O beco pelo qual passamos terminava em um pátio que era cercado por um conjunto de casas, como num condomínio. “Por aqui, eu aluguei aquela casa”. Depois de subir um pequeno lance de escadas, entramos em uma das casas e ele trancou a porta. Depois, foi até a janela e fechou as cortinas. Só então ele tirou a garrafa que escondia debaixo da jaqueta.
“Consegui de um amigo que fabrica na casa dele”, ele disse, sorridente.
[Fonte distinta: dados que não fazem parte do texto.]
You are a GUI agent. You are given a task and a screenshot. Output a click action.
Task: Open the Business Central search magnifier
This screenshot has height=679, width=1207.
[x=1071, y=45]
A embalagem era de uma daquelas cervejas sem álcool vendidas nos bares descolados do país, mas a tampinha deformada indicava que já havia sido aberta antes e fechada outra vez. Ele distribuiu o conteúdo em três copos e chamou seu filho mais novo, de doze anos, para ajudar na conversa. O garoto, que era gamer e streamer, falava o melhor inglês da família.
A bebida tinha o mesmo gosto da cerveja-refrigerante de limão, com algum tipo de álcool caseiro adicionado. Talvez fosse vodca. Eu não sabia, mas dá pra fazer vodca em casa com um punhado de batatas e uma panela de pressão.
Conversamos sobre nossas culturas até terminar a garrafa. Mostramos vídeos do carnaval no Youtube e o clipe que o Michael Jackson gravou no Pelourinho. Em algum momento, ele brigou pelo telefone com o amigo da cerveja, que tinha ficado de aparecer ali levando uma garrafa de Heineken contrabandeada, mas acabou cancelando de última hora.
Eu não sei se a bebida bateu errado ou se ele só era um fã muito apaixonado do Michael Jackson, mas fomos embora quando ele começou a chorar ouvindo Earth Song.